Powiedział on sejmowej komisji sprawiedliwości, że badane wątki to: defekt techniczny samolotu, działania lub zaniechania członków załogi; organizacja i zabezpieczenie lotu oraz "zachowania osób trzecich, w tym możliwość zamachu".

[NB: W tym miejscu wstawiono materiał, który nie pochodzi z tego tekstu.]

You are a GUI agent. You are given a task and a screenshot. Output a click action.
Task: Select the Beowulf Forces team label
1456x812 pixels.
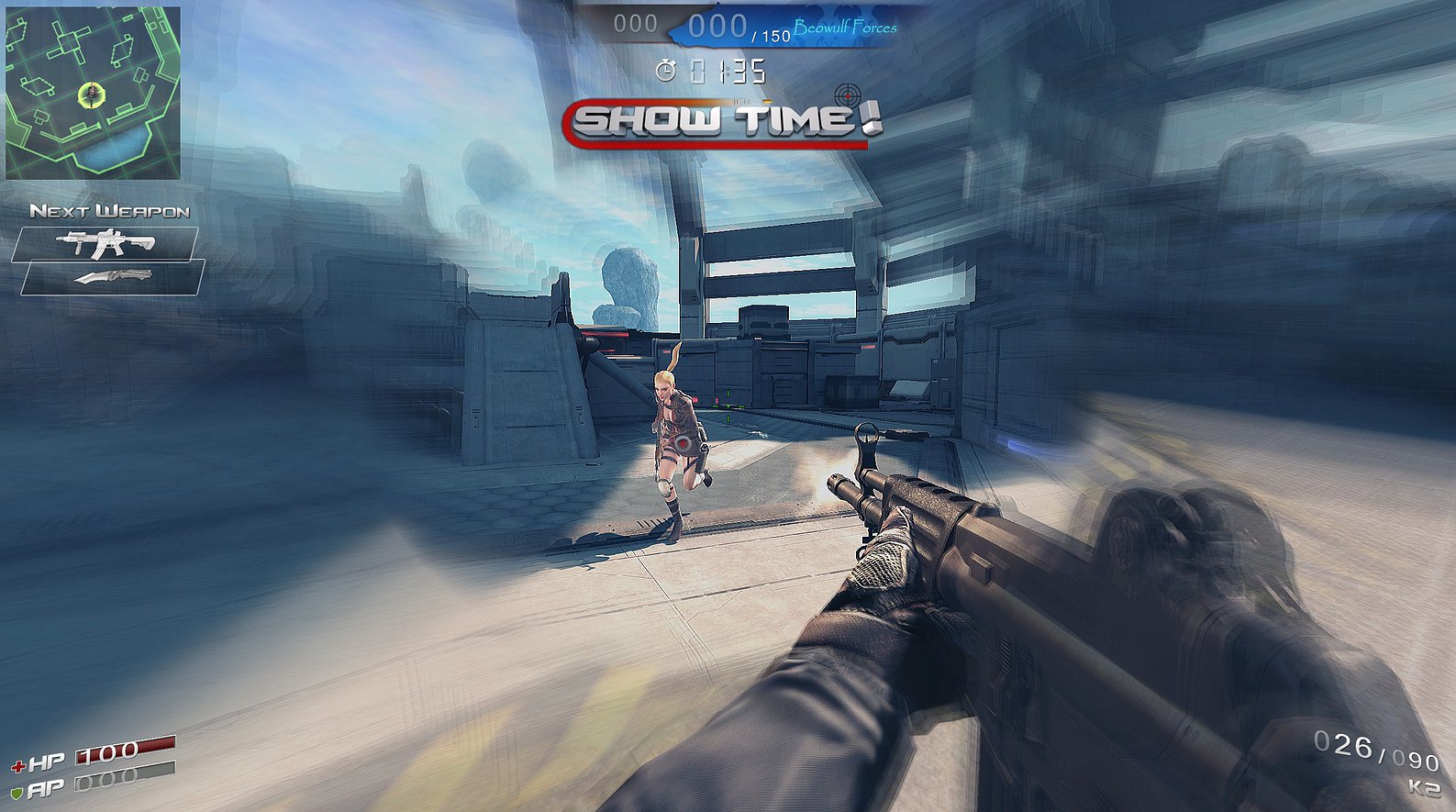(x=845, y=29)
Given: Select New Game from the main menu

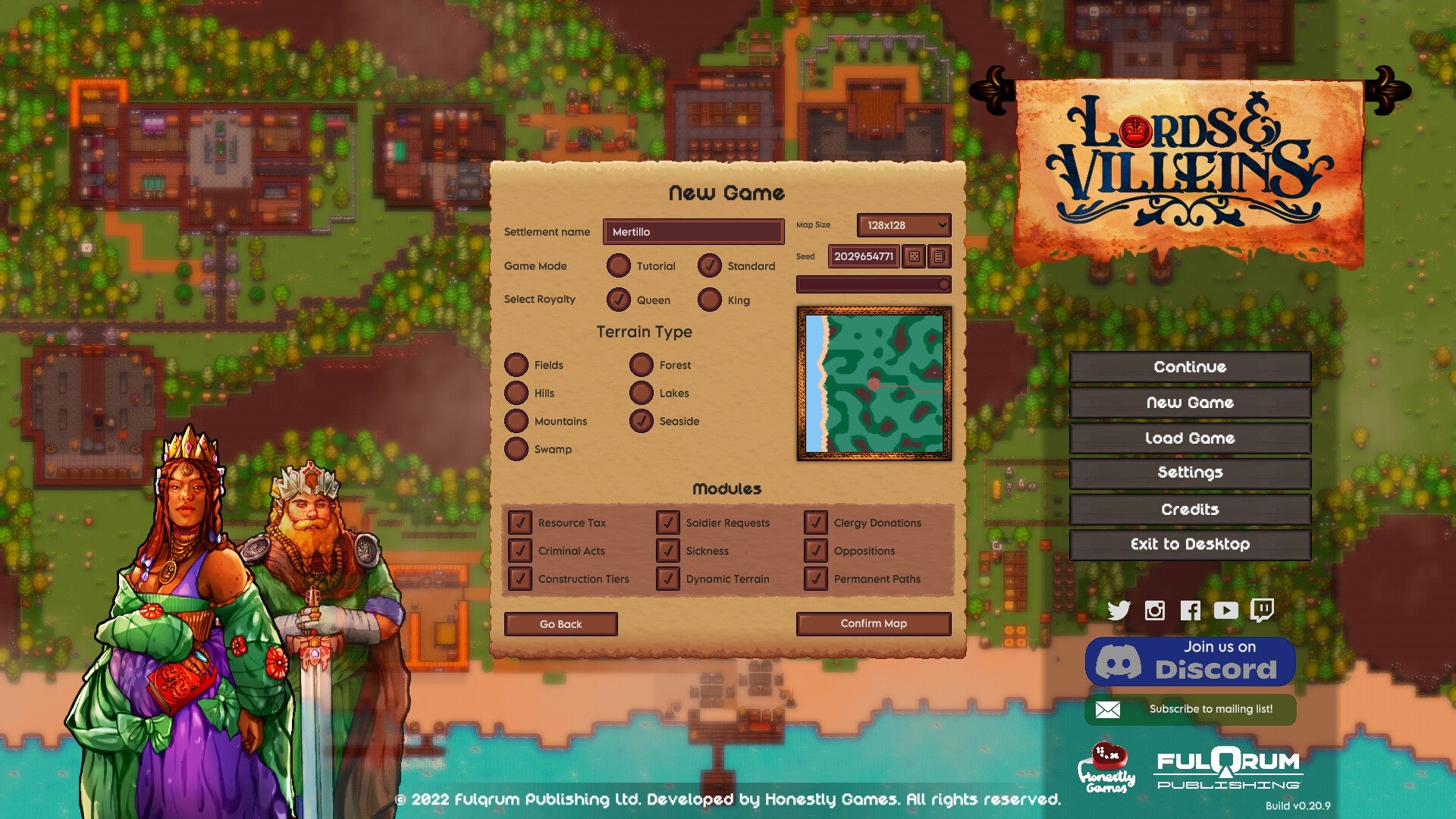Looking at the screenshot, I should click(x=1189, y=403).
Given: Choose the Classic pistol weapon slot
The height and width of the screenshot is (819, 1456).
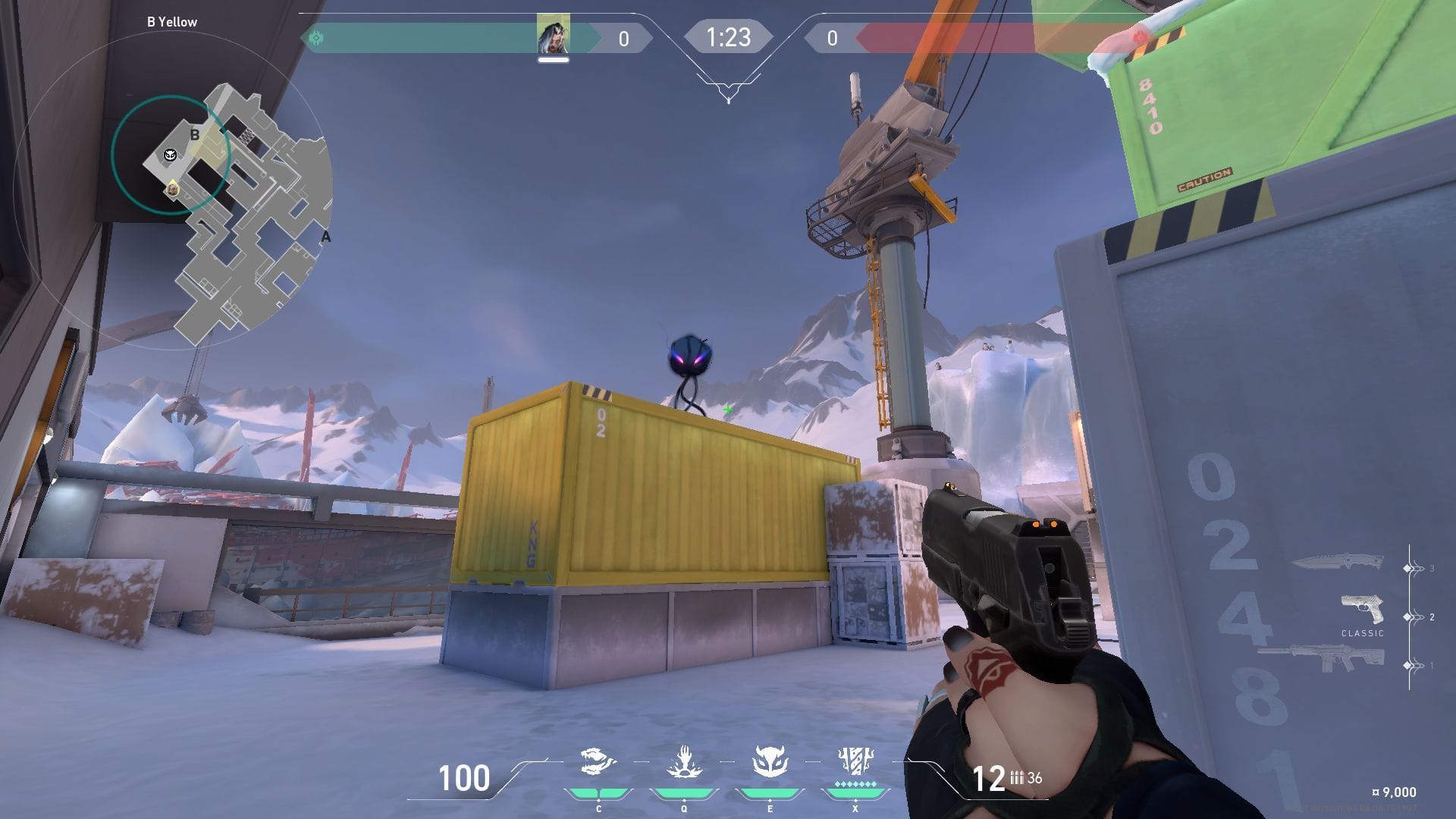Looking at the screenshot, I should tap(1362, 610).
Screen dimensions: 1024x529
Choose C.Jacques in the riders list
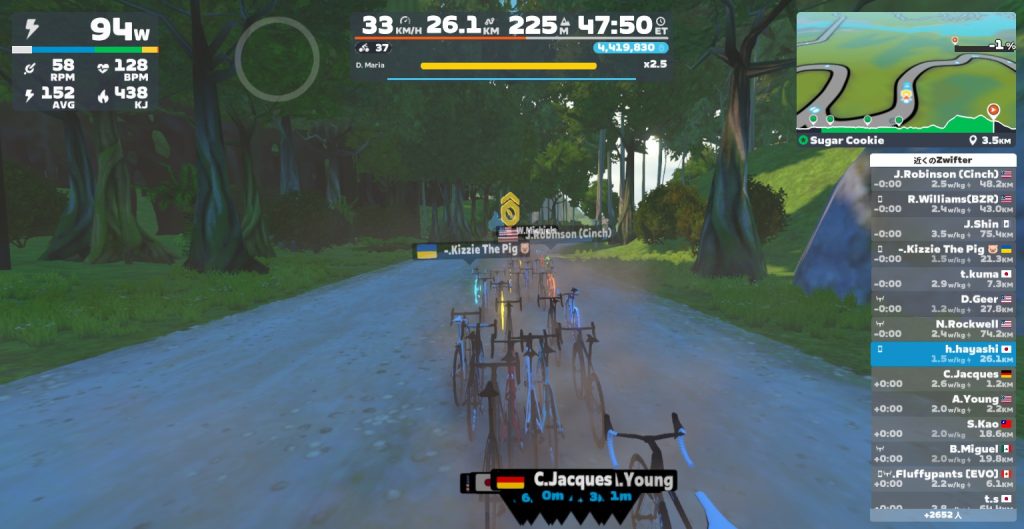[943, 379]
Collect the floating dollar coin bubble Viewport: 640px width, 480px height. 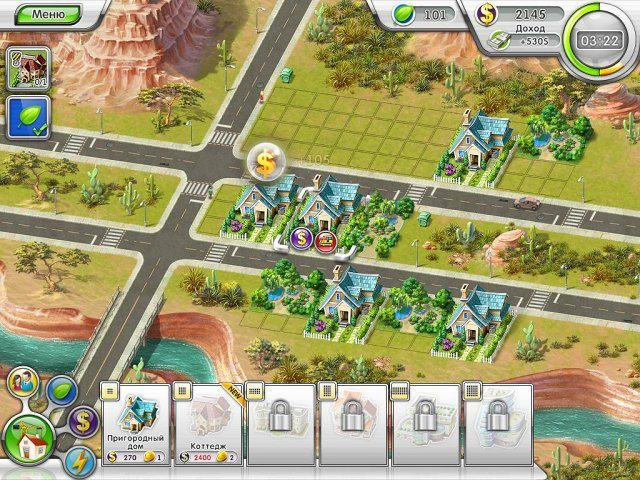(267, 160)
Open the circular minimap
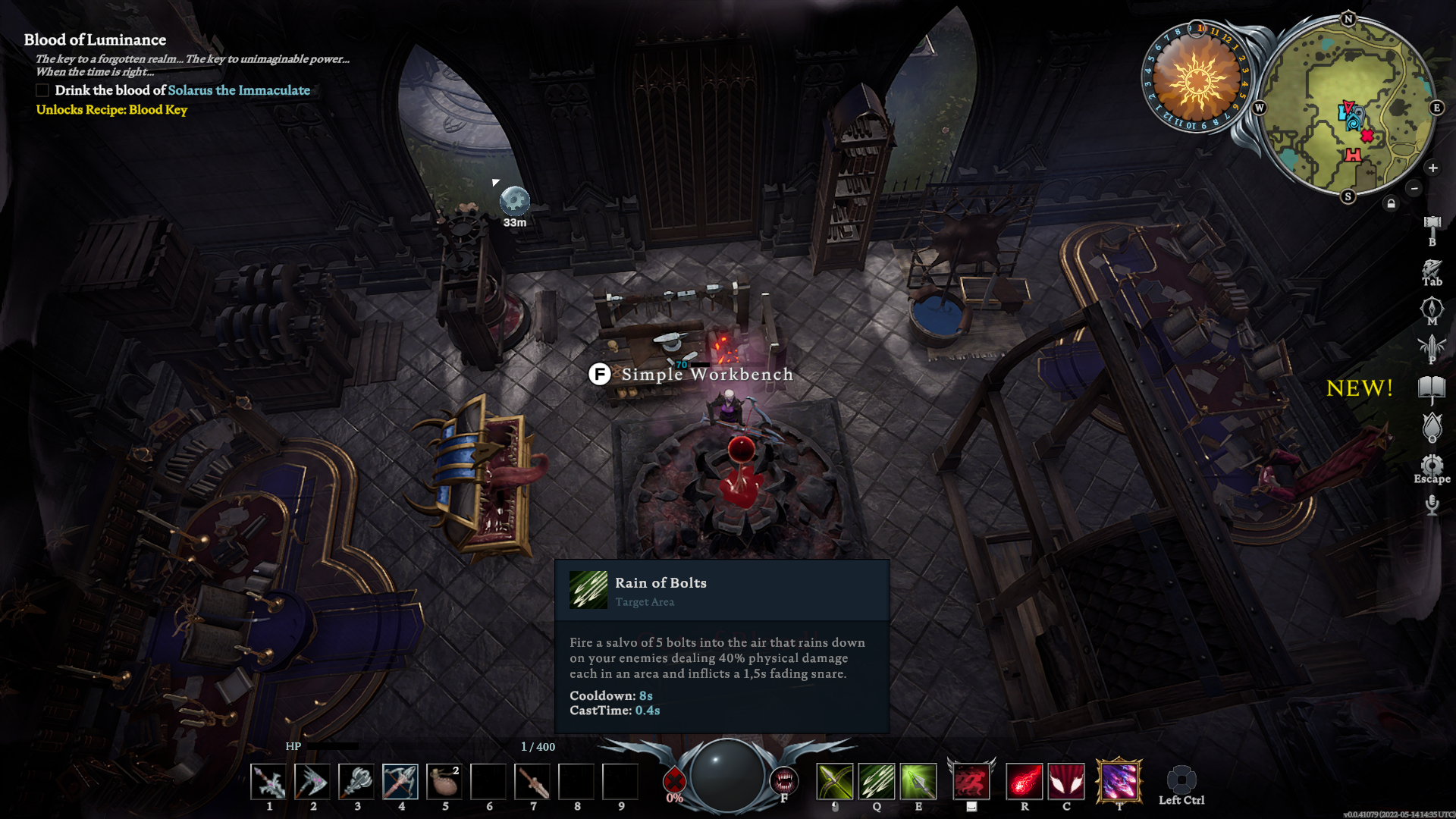This screenshot has width=1456, height=819. 1348,107
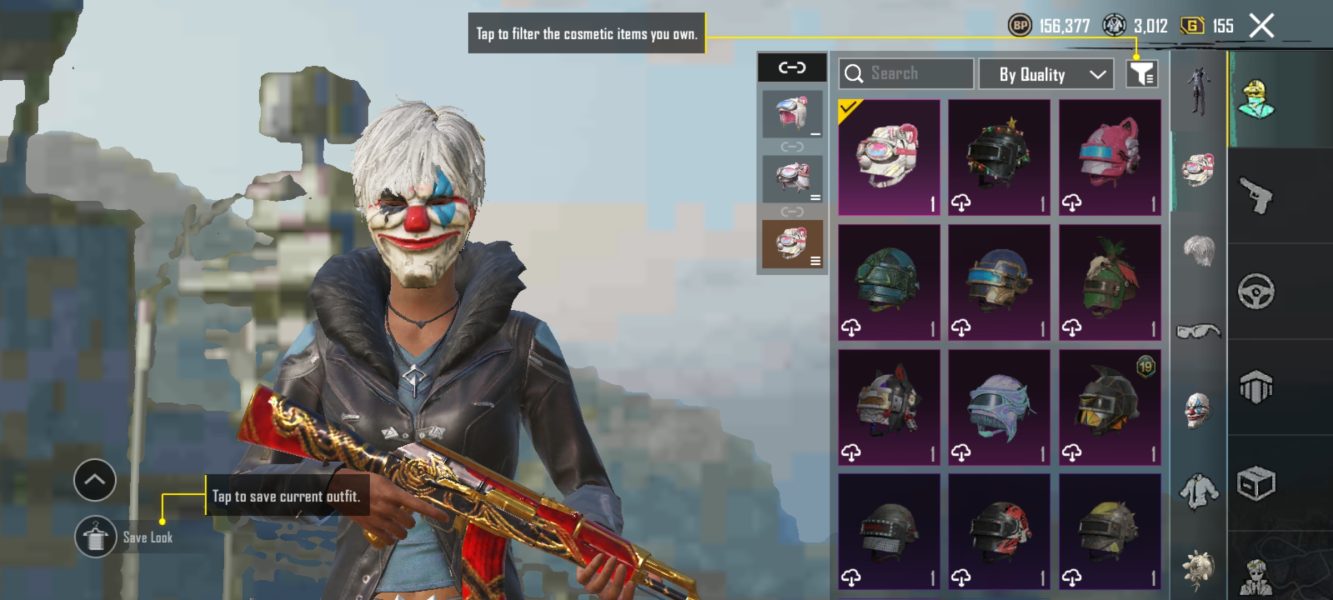This screenshot has width=1333, height=600.
Task: Click the item search field
Action: point(906,74)
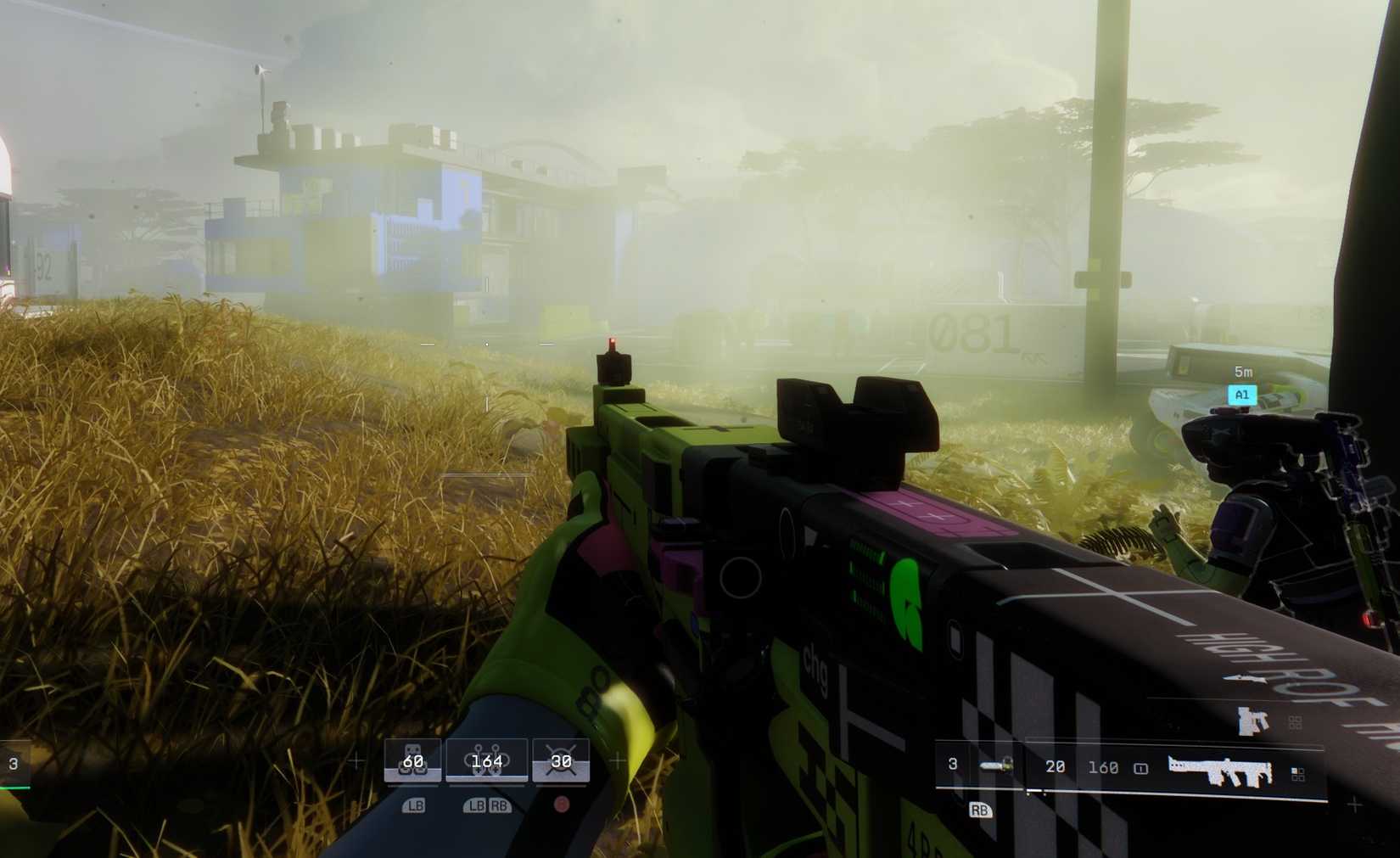
Task: Click the A1 teammate marker
Action: (x=1241, y=395)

Parulski wyjaśnił, że w śledztwie rozpatrywane są ewentualne nieprawidłowości zarówno polskiego, jak i rosyjskiego personelu naziemnego i - jak podkreślił - "nie należy tego zawężać tylko do służb lotniczych". Dodał, że w tym wątku zawierają się też m.in. "niezamierzone błędne komendy wieży lotów", "niewłaściwe zabezpieczenie meteorologiczne lotu", "niedociągnięcia nadzoru lub planowania lotu", "nadmierne ryzyko ze strony załogi", "zwiększone obciążenie pracy załóg", "zły dobór załóg".
Według Parulskiego, polskie śledztwo prowadzi obecnie 9 prokuratorów (w tym dwóch realizuje wniosek Rosji o pomoc prawną). Przesłuchano już 219 świadków, a 120 jest jeszcze do przesłuchania. Nadzór nad śledztwem sprawują zastępcy szefa NPW, w tym Marek Pasionek.
Parulski potwierdził, że 2 sierpnia wpłynęły dwa kolejne wnioski Rosji o pomoc prawną. W jednym rosyjska prokuratura zwraca się o informacje m.in. o "przebywaniu postronnych osób w kabinie"; o odczyt zapisu rozmów w kokpicie przez polskich biegłych; o wykaz połączeń z pokładu samolotu w chwili podchodzenia do lądowania.